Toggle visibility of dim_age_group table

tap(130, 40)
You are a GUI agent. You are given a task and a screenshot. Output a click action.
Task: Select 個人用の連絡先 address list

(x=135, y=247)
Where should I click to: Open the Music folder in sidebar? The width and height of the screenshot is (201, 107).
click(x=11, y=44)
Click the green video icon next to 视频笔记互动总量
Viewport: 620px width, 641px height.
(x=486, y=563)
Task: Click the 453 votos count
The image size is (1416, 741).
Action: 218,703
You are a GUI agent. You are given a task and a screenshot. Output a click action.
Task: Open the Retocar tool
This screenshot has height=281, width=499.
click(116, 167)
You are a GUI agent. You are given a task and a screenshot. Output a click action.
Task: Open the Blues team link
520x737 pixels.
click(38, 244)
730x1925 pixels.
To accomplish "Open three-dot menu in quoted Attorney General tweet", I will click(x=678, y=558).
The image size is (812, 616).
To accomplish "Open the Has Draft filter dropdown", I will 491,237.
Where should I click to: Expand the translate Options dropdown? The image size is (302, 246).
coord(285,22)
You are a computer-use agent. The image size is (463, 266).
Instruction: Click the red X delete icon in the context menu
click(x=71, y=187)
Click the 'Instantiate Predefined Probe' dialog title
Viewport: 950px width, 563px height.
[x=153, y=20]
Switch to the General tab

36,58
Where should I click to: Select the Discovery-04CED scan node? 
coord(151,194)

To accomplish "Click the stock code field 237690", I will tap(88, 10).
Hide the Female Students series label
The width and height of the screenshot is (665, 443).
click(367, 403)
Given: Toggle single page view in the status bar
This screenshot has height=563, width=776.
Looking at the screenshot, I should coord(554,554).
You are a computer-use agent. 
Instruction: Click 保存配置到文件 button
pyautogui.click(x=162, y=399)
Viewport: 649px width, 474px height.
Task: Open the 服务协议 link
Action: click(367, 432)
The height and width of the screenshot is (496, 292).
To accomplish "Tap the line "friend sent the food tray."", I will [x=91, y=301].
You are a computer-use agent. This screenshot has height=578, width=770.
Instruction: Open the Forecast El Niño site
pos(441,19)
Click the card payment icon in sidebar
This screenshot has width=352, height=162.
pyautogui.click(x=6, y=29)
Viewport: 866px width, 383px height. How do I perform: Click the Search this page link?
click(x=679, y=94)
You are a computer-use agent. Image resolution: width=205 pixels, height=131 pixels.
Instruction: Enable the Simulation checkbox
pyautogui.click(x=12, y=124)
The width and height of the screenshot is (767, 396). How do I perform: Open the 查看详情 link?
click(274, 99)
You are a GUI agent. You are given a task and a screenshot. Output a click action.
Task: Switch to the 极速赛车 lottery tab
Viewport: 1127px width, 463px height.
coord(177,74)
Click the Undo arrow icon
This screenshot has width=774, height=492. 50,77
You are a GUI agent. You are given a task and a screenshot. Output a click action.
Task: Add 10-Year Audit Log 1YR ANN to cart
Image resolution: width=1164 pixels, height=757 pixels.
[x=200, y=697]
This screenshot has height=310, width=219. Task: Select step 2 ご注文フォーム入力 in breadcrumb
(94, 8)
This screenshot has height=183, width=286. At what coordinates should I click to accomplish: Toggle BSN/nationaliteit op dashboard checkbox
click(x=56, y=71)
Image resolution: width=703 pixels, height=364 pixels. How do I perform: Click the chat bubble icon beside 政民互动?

━━━━━━━━━━━━━━━━━━━━━━━━━━━━━━

▶ [ASSIGNMENT]:
The records shown above are to be copied exactly, every one of them.

▶ [OUTPUT OF THE EXERCISE]:
Toggle visibility of dim_age_group table

tap(130, 40)
You are a GUI agent. You are given a task and a screenshot. Output a click action.
Task: Select 個人用の連絡先 address list

(x=135, y=247)
Where should I click to: Open the Music folder in sidebar? The width and height of the screenshot is (201, 107).
click(x=11, y=44)
Click the green video icon next to 视频笔记互动总量
Viewport: 620px width, 641px height.
(x=486, y=563)
Task: Click the 453 votos count
The image size is (1416, 741).
Action: 218,703
You are a GUI agent. You are given a task and a screenshot. Output a click action.
Task: Open the Retocar tool
This screenshot has height=281, width=499.
click(116, 167)
You are a GUI agent. You are given a task and a screenshot. Output a click action.
Task: Open the Blues team link
520x737 pixels.
click(38, 244)
730x1925 pixels.
To accomplish "Open three-dot menu in quoted Attorney General tweet", I will click(x=678, y=558).
The image size is (812, 616).
To accomplish "Open the Has Draft filter dropdown", I will 491,237.
Where should I click to: Expand the translate Options dropdown? The image size is (302, 246).
coord(285,22)
You are a computer-use agent. The image size is (463, 266).
Instruction: Click the red X delete icon in the context menu
click(x=71, y=187)
Click the 'Instantiate Predefined Probe' dialog title
Viewport: 950px width, 563px height.
[x=153, y=20]
Switch to the General tab

36,58
Where should I click to: Select the Discovery-04CED scan node? 
coord(151,194)

To accomplish "Click the stock code field 237690", I will tap(88, 10).
Hide the Female Students series label
The width and height of the screenshot is (665, 443).
click(367, 403)
Given: Toggle single page view in the status bar
This screenshot has height=563, width=776.
Looking at the screenshot, I should coord(554,554).
You are a computer-use agent. 
Instruction: Click 保存配置到文件 button
pyautogui.click(x=162, y=399)
Viewport: 649px width, 474px height.
Task: Open the 服务协议 link
Action: click(367, 432)
The height and width of the screenshot is (496, 292).
To accomplish "Tap the line "friend sent the food tray."", I will [x=91, y=301].
You are a computer-use agent. This screenshot has height=578, width=770.
Instruction: Open the Forecast El Niño site
pos(441,19)
Click the card payment icon in sidebar
This screenshot has width=352, height=162.
pyautogui.click(x=6, y=29)
Viewport: 866px width, 383px height. How do I perform: Click the Search this page link?
click(x=679, y=94)
You are a computer-use agent. Image resolution: width=205 pixels, height=131 pixels.
Instruction: Enable the Simulation checkbox
pyautogui.click(x=12, y=124)
The width and height of the screenshot is (767, 396). How do I perform: Open the 查看详情 link?
click(274, 99)
You are a GUI agent. You are given a task and a screenshot. Output a click action.
Task: Switch to the 极速赛车 lottery tab
Viewport: 1127px width, 463px height.
coord(177,74)
Click the Undo arrow icon
This screenshot has width=774, height=492. 50,77
You are a GUI agent. You are given a task and a screenshot. Output a click action.
Task: Add 10-Year Audit Log 1YR ANN to cart
Image resolution: width=1164 pixels, height=757 pixels.
[x=200, y=697]
This screenshot has height=310, width=219. Task: Select step 2 ご注文フォーム入力 in breadcrumb
(94, 8)
This screenshot has height=183, width=286. At what coordinates should I click to accomplish: Toggle BSN/nationaliteit op dashboard checkbox
click(x=56, y=71)
Image resolution: width=703 pixels, height=364 pixels. How do I perform: Click the chat bubble icon beside 政民互动?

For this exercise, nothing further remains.